- Exercise aim
Going through the data below, tally every line where the string "August" occurs, then give only the tally.

Data listing START

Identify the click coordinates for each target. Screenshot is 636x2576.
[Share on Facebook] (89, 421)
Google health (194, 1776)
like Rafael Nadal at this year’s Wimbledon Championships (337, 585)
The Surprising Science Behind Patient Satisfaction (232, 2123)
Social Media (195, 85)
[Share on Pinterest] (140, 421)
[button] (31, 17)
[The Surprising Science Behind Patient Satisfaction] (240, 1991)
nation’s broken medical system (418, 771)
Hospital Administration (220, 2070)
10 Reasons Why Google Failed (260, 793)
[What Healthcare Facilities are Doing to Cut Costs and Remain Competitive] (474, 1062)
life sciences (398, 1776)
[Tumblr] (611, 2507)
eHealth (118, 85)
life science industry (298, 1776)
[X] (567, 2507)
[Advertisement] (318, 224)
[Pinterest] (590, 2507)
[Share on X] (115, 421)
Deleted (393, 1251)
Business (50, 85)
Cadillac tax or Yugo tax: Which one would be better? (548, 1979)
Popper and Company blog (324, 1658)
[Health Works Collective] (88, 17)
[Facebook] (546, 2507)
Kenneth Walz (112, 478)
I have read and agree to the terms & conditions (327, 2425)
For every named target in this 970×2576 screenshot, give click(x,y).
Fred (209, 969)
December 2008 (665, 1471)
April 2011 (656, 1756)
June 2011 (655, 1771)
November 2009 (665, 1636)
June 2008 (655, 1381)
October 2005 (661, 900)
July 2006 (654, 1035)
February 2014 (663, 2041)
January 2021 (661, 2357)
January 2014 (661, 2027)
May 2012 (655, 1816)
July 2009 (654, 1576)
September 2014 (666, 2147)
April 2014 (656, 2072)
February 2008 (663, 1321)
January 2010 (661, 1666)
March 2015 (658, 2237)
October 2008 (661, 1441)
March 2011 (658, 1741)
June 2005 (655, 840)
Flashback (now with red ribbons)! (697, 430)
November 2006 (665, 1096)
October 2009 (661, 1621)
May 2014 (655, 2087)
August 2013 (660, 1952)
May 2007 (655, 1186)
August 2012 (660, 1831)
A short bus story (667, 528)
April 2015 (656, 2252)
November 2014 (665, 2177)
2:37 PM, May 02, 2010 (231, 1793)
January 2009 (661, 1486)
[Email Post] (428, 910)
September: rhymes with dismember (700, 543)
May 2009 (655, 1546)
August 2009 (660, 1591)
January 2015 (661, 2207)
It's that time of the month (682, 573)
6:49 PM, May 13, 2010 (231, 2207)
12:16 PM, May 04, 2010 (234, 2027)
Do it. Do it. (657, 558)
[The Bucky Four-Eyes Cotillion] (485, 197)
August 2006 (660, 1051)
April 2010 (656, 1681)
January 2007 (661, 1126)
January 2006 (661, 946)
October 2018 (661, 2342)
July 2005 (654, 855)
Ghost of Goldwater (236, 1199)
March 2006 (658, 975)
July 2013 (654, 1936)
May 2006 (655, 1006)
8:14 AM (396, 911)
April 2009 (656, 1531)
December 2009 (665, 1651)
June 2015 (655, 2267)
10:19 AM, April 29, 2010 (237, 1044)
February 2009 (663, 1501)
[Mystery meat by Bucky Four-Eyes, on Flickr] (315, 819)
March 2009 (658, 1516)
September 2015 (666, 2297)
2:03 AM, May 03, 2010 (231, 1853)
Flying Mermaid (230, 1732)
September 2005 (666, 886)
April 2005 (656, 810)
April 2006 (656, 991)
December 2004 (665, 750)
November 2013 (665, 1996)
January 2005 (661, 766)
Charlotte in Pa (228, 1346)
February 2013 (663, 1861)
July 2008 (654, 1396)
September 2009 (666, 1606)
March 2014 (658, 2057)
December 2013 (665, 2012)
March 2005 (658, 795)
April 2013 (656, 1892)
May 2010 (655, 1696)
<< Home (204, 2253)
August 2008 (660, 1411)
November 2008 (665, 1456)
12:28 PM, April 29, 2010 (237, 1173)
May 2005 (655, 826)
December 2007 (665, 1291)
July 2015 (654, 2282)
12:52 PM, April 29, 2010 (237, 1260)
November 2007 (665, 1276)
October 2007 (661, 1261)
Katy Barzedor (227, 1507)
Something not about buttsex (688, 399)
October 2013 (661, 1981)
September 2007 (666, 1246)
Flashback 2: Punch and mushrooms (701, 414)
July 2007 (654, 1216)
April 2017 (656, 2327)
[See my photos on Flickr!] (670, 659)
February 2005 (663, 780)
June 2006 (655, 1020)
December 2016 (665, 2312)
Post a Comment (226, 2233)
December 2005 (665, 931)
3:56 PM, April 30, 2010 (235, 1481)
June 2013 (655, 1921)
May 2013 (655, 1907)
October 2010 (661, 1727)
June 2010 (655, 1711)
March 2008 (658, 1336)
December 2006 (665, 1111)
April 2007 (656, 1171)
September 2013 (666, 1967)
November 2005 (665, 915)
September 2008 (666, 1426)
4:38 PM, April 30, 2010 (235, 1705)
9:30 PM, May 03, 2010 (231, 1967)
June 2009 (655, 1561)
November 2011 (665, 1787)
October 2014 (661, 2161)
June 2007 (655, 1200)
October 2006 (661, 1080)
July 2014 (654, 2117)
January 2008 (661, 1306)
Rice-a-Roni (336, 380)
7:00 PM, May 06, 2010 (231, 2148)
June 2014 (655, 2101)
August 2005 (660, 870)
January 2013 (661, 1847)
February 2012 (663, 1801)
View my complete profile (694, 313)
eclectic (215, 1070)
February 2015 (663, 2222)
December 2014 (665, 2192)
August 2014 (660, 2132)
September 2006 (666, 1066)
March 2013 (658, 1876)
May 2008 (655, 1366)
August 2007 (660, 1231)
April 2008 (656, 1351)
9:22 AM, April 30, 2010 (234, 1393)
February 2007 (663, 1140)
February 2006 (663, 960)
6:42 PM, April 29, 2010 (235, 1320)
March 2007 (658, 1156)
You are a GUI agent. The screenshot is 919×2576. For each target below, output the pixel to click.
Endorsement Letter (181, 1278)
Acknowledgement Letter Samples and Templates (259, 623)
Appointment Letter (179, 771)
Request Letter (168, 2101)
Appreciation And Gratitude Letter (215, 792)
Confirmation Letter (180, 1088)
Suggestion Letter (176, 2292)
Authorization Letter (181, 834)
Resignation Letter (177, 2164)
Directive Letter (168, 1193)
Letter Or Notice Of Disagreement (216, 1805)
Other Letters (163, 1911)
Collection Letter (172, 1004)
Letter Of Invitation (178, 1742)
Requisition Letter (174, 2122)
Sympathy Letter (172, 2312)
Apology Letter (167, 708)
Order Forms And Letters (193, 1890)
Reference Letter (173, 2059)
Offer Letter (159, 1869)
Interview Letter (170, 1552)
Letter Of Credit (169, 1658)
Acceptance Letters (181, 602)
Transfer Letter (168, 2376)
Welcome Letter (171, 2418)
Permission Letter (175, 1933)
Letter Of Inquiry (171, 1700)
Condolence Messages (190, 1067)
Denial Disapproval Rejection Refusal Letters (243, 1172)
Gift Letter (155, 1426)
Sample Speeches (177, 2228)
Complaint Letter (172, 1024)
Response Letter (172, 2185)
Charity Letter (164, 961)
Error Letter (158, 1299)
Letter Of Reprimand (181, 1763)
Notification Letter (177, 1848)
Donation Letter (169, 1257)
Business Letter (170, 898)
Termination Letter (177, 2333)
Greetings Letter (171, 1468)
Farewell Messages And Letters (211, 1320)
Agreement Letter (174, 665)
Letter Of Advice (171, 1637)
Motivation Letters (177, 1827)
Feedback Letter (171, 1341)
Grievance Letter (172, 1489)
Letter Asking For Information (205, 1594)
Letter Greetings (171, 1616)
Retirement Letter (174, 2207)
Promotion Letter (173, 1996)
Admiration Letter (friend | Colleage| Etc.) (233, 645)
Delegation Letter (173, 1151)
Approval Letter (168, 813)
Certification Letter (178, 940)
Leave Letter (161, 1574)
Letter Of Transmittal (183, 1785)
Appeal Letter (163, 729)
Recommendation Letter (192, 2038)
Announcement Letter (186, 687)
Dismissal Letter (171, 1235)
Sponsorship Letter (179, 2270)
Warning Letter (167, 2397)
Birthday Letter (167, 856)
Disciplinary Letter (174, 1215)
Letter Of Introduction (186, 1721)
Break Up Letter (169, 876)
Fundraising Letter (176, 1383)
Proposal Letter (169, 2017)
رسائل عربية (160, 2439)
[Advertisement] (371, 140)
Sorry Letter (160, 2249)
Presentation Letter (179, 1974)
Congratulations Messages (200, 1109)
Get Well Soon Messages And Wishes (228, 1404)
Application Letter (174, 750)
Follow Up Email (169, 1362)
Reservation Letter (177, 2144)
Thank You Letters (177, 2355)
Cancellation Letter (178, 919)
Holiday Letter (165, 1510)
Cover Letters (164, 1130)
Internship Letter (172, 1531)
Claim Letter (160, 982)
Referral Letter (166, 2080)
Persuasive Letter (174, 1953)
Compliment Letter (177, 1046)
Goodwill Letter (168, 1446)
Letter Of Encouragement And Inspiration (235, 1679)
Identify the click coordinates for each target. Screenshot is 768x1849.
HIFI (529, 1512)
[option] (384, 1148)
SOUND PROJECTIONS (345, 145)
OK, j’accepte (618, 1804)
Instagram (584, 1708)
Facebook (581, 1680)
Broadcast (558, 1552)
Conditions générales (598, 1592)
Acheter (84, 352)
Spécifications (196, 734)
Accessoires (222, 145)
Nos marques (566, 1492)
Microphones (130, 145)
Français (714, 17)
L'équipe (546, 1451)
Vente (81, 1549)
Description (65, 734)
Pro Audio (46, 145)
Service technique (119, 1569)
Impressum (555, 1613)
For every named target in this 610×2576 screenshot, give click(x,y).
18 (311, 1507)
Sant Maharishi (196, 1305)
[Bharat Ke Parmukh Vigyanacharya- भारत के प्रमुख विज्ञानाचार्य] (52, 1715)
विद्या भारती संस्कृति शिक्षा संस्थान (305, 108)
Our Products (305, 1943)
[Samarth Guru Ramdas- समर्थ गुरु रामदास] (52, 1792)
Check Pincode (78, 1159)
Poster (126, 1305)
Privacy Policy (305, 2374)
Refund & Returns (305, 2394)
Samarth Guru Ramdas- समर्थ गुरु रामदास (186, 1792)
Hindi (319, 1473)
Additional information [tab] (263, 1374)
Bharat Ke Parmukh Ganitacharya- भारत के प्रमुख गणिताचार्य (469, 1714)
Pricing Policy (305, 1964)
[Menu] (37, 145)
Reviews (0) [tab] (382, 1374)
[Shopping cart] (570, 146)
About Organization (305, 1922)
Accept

Data listing END

- Exercise solution
8